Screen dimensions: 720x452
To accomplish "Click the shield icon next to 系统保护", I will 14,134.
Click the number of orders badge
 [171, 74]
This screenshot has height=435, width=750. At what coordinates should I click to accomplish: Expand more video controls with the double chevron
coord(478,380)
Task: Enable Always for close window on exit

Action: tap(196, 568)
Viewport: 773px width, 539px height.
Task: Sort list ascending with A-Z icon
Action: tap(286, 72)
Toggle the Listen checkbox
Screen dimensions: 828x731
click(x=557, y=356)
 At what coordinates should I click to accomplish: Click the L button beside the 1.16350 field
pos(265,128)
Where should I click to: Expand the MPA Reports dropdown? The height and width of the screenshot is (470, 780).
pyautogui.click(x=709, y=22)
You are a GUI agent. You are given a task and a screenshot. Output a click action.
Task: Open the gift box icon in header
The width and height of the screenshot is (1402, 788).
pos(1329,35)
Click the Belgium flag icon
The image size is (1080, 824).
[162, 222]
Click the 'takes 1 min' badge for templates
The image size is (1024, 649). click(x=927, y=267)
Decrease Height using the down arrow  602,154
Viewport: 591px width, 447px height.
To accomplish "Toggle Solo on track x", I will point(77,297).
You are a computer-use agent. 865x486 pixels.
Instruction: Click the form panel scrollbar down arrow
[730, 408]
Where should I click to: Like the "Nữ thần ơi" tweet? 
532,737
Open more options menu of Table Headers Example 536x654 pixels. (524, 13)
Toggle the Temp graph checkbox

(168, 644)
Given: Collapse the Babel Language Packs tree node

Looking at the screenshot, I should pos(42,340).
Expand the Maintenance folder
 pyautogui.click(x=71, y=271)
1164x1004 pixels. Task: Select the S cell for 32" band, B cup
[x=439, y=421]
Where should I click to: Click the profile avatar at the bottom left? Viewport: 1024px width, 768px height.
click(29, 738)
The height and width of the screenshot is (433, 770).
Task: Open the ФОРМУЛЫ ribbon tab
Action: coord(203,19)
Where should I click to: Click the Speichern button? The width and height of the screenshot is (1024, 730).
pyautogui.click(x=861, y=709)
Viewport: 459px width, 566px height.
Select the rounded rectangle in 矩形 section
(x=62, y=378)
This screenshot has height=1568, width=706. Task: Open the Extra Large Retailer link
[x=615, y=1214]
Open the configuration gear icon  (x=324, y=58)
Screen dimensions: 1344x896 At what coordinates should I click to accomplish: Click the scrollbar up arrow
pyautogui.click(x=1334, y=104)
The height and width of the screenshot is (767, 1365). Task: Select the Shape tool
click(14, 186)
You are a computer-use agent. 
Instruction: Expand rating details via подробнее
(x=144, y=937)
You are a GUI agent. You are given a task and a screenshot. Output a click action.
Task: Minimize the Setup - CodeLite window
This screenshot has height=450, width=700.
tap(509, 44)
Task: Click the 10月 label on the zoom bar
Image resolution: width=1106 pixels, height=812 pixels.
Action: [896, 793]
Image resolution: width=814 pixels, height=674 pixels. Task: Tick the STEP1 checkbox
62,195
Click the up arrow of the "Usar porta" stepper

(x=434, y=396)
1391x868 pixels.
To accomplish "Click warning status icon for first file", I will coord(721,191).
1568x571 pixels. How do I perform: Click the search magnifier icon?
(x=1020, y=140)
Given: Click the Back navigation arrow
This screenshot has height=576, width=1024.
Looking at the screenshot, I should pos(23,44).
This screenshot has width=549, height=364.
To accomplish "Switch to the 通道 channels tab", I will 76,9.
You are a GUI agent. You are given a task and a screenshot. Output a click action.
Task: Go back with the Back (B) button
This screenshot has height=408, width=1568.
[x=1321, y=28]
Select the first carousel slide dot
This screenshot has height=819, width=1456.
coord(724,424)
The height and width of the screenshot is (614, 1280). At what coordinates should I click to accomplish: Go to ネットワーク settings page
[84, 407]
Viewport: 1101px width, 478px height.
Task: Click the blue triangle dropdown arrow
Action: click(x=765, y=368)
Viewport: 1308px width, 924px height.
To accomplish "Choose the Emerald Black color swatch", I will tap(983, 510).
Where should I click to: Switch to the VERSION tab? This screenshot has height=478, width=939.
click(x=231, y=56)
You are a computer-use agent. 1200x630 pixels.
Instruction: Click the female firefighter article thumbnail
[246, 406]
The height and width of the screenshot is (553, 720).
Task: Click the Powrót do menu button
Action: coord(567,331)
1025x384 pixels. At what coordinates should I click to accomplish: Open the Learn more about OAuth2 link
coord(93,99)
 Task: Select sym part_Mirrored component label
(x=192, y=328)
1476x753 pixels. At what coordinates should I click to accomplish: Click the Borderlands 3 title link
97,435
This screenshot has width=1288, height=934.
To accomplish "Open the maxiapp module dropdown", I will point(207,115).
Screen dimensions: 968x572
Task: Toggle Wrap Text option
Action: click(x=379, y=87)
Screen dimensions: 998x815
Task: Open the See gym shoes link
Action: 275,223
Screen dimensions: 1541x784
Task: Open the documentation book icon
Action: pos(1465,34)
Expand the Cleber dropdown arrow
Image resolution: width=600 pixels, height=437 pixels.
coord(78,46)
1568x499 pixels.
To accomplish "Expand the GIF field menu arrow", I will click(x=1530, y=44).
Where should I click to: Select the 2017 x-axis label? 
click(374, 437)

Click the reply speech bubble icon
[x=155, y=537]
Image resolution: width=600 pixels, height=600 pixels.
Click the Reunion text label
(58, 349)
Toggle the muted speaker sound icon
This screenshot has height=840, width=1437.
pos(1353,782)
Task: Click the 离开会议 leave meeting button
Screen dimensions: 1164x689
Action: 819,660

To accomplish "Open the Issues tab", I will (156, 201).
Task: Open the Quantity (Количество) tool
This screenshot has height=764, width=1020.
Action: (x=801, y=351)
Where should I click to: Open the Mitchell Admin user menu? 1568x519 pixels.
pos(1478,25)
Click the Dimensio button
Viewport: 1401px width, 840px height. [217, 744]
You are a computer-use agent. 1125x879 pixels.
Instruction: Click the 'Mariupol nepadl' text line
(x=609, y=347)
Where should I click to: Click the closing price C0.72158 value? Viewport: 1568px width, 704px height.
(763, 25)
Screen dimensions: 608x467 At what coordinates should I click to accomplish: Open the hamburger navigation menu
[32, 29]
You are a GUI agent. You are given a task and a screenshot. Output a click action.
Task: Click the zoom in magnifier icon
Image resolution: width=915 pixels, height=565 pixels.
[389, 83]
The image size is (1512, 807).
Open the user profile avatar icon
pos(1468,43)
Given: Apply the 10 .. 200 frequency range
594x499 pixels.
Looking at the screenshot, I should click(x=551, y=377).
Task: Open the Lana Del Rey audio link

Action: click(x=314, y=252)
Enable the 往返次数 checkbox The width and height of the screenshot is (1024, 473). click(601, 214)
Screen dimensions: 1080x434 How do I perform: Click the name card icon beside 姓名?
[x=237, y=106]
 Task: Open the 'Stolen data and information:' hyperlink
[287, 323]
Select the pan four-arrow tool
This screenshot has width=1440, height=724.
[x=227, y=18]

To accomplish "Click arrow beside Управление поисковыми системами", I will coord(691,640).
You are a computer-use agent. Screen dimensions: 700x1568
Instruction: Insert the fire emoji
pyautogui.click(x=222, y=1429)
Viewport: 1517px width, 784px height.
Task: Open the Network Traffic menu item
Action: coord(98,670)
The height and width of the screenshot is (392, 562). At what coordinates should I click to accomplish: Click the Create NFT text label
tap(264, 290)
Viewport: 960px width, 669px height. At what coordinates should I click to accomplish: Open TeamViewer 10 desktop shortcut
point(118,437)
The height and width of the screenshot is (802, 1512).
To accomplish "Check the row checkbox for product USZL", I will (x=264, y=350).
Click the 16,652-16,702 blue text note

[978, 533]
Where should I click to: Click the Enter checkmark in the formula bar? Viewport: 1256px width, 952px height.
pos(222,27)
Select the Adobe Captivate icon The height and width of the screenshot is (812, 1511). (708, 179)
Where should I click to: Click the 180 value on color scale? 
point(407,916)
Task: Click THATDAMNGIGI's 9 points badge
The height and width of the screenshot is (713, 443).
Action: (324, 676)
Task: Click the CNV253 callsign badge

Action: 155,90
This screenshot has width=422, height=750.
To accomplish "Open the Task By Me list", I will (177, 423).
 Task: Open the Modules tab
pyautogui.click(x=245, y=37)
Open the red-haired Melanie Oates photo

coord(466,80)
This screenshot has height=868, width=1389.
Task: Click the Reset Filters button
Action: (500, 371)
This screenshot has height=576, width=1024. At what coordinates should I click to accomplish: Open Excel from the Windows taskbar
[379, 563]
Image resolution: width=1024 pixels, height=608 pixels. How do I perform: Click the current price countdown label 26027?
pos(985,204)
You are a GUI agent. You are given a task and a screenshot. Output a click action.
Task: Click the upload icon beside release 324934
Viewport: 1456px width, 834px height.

What the task requires —
All lines above from the one containing "Viewport: 1308px width, 924px height." to the one containing "Task: Click the 离开会议 leave meeting button" must be repeated exactly, both lines included, and no others.

Problem solution —
Viewport: 1308px width, 924px height.
To accomplish "Choose the Emerald Black color swatch", I will tap(983, 510).
Where should I click to: Switch to the VERSION tab? This screenshot has height=478, width=939.
click(x=231, y=56)
You are a computer-use agent. 1200x630 pixels.
Instruction: Click the female firefighter article thumbnail
[246, 406]
The height and width of the screenshot is (553, 720).
Task: Click the Powrót do menu button
Action: coord(567,331)
1025x384 pixels. At what coordinates should I click to accomplish: Open the Learn more about OAuth2 link
coord(93,99)
 Task: Select sym part_Mirrored component label
(x=192, y=328)
1476x753 pixels. At what coordinates should I click to accomplish: Click the Borderlands 3 title link
97,435
This screenshot has width=1288, height=934.
To accomplish "Open the maxiapp module dropdown", I will point(207,115).
Screen dimensions: 968x572
Task: Toggle Wrap Text option
Action: click(x=379, y=87)
Screen dimensions: 998x815
Task: Open the See gym shoes link
Action: 275,223
Screen dimensions: 1541x784
Task: Open the documentation book icon
Action: pos(1465,34)
Expand the Cleber dropdown arrow
Image resolution: width=600 pixels, height=437 pixels.
coord(78,46)
1568x499 pixels.
To accomplish "Expand the GIF field menu arrow", I will click(x=1530, y=44).
Where should I click to: Select the 2017 x-axis label? 
click(374, 437)

Click the reply speech bubble icon
[x=155, y=537]
Image resolution: width=600 pixels, height=600 pixels.
Click the Reunion text label
(58, 349)
Toggle the muted speaker sound icon
This screenshot has height=840, width=1437.
pos(1353,782)
Task: Click the 离开会议 leave meeting button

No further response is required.